One of the basic problems of enhancer research is enhancer prediction. In order to find the properties and functions of enhancers, it is necessary to identify the locations of enhancers on the genome. For a long time in the past, the prediction of enhancers has relied on biological experimental techniques. For example, Conservative analysis was performed using sequence conserved data and transcription factor binding site data to predict enhancers. [10,11,12]. And using DNase I hypersensitivity sites sequencing data to identify enhancers based on chromatin accessibility [13]. However, these methods result in a high false-positive rate because the data contain sequences of other regulatory elements that are not enhancers binding to transcription factors. In addition, the method of predicting enhancers using ChIP-seq data of transcription factors and ChIP-seq data of transcription coactivator P300 has been widely used [14,15,16], but it is not effective to distinguish strong enhancers from weak enhancers.
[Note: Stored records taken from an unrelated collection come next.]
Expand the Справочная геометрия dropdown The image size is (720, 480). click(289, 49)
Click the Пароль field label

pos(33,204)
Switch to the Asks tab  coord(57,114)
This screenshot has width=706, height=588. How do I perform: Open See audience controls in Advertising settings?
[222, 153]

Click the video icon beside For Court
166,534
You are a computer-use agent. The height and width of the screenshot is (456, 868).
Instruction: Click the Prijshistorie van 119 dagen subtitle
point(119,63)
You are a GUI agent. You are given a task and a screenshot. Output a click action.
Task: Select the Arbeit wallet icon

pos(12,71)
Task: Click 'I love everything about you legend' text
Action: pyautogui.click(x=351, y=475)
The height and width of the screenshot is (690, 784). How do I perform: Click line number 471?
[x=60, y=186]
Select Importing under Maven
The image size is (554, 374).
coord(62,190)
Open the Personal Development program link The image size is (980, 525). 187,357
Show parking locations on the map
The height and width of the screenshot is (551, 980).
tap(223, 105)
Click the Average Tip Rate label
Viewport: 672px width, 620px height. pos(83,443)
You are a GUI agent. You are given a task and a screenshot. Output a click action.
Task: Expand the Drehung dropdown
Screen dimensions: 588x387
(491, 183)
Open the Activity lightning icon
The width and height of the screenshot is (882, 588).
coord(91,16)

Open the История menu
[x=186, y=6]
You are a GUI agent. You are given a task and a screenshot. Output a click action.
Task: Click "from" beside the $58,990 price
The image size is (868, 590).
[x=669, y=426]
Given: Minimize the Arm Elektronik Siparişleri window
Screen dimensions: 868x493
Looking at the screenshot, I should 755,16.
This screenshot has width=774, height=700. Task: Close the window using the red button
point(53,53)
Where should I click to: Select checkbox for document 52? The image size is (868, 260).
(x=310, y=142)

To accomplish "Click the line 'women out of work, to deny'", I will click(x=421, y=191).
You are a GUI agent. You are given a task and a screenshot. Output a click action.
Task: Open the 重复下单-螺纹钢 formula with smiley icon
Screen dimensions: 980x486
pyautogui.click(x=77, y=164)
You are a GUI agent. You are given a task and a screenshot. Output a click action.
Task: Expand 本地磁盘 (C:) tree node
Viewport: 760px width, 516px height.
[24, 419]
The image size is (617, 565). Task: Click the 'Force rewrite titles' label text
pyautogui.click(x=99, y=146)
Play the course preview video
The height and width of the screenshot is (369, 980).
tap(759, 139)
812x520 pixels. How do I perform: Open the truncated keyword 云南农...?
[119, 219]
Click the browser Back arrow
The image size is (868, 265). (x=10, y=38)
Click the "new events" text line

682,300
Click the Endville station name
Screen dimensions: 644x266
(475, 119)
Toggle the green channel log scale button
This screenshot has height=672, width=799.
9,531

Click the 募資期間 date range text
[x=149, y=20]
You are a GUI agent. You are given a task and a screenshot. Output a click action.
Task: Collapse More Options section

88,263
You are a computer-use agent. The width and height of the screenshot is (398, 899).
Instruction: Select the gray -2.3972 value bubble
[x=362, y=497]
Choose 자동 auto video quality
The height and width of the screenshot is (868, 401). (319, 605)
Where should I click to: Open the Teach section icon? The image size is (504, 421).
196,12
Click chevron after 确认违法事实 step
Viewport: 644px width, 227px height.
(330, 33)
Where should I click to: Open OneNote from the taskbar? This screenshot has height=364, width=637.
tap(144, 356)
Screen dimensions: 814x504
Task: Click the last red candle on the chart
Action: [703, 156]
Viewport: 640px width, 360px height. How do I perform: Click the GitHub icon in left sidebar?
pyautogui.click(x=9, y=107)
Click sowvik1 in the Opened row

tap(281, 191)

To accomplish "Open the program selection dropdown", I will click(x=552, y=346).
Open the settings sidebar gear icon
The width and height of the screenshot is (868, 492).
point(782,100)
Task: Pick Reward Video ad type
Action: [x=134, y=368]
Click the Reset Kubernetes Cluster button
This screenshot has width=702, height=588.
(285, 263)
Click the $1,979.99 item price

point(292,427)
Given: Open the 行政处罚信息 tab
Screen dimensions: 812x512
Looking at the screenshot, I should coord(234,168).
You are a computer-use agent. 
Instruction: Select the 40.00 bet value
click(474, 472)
Prediction based on eRNA data is another approach [17,18,19]. The enhancer transcribes eRNA, which is detected by sequencing technology and mapped back to the original genome to obtain the location information of the enhancer. The disadvantages are that a large sample size is required, and all methods for determining the location of enhancers based on eRNA data cannot be used to predict unexpressed enhancers.

Biological experiments are time-consuming and costly. With the rapid development of machine learning and deep learning, many prediction models have been built to identify enhancers and their strength. iEnhancer-2 L is the first predictive model that can identify not only intensifiers but also their strength [20]. iEnhancer − 2 L uses pseudo k-tuple nucleotide composition (PseKNC) as the encoding method of sequence characteristics. EhancerPred uses bi-Bayes and pseudo-nucleotide composition as feature extraction method [21]. iEnhancer-EL is an upgraded version of iEnhancer-2 L [22]. Its two stages consist of 16 key individual classifiers, all of which are selected from 171 basic classifiers formed based on subsequence profile, kmer and PseKNC. The above three machine learning models are based on support vector machines (SVM) to construct classifiers. iEnhancer -ECNN uses one-hot encoding and k-mers to process the data, and uses CNN to construct the ensemble model [23]. But one-hot encoding is vulnerable to the problem of dimensionality disaster and ignores the correlation information between k-mer words. iEnhancer -XG combines five features (k-spectrum profile, mismatch k-tuple, subsequence profile, position-specific scoring matrix) and constructs a two-layer predictor using “XGBoost” as the basic classifier [24]. iEnhancer-EBLSTM uses 3-mer to encode the input DNA sequences and then predicts enhancers by bidirectional LSTM [25]. These methods can identify and classify enhancers and their strength. But the accuracy of layers 1 and 2 predictors needs to be improved further, and it should be possible to develop better models using the new deep learning framework.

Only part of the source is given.